▸ YOUR ASSIGNMENT:
Emit an exact copy of the lines running from the start of the records to the line containing "Task: Select the 유한양행 trade row", both included.

▸ INPUT MATERIAL:
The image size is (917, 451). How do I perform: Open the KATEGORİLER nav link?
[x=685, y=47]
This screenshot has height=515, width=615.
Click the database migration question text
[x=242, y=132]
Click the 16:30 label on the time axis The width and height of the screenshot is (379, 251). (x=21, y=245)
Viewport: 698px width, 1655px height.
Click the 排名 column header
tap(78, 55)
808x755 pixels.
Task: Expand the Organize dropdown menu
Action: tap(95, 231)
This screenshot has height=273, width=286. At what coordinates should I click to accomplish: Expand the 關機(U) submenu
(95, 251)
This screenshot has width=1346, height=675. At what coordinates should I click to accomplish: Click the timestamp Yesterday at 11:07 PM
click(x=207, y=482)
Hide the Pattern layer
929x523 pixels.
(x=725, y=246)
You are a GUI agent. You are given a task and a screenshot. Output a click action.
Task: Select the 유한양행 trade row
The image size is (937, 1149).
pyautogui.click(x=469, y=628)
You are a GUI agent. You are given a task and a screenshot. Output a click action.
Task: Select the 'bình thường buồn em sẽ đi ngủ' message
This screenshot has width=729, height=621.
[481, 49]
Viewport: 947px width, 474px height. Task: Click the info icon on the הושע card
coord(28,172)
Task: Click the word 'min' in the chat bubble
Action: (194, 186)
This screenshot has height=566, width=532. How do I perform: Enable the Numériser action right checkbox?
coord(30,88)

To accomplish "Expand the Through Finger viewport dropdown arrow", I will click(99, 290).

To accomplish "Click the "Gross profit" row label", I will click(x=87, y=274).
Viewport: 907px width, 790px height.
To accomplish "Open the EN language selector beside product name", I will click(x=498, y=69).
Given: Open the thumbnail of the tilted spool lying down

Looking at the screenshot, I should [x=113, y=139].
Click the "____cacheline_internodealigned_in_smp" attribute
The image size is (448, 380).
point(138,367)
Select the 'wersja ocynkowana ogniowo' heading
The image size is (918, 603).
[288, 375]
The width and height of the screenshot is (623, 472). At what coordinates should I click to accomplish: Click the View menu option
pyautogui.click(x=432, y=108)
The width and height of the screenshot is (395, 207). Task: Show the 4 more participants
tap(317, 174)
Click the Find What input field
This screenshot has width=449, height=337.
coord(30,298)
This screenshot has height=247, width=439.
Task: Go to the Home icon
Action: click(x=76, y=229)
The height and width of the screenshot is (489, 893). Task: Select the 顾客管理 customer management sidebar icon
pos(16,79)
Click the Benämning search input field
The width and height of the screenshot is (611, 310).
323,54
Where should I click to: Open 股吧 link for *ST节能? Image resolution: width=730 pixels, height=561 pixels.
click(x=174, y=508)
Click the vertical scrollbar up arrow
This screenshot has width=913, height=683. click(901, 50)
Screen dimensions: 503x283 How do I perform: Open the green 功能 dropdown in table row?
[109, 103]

▸ RESPONSE FOR THIS EXERCISE:
The image size is (917, 451). How do I perform: Open the KATEGORİLER nav link?
[x=685, y=47]
This screenshot has height=515, width=615.
Click the database migration question text
[x=242, y=132]
Click the 16:30 label on the time axis The width and height of the screenshot is (379, 251). (x=21, y=245)
Viewport: 698px width, 1655px height.
Click the 排名 column header
tap(78, 55)
808x755 pixels.
Task: Expand the Organize dropdown menu
Action: tap(95, 231)
This screenshot has height=273, width=286. At what coordinates should I click to accomplish: Expand the 關機(U) submenu
(95, 251)
This screenshot has width=1346, height=675. At what coordinates should I click to accomplish: Click the timestamp Yesterday at 11:07 PM
click(x=207, y=482)
Hide the Pattern layer
929x523 pixels.
(x=725, y=246)
You are a GUI agent. You are given a task and a screenshot. Output a click action.
Task: Select the 유한양행 trade row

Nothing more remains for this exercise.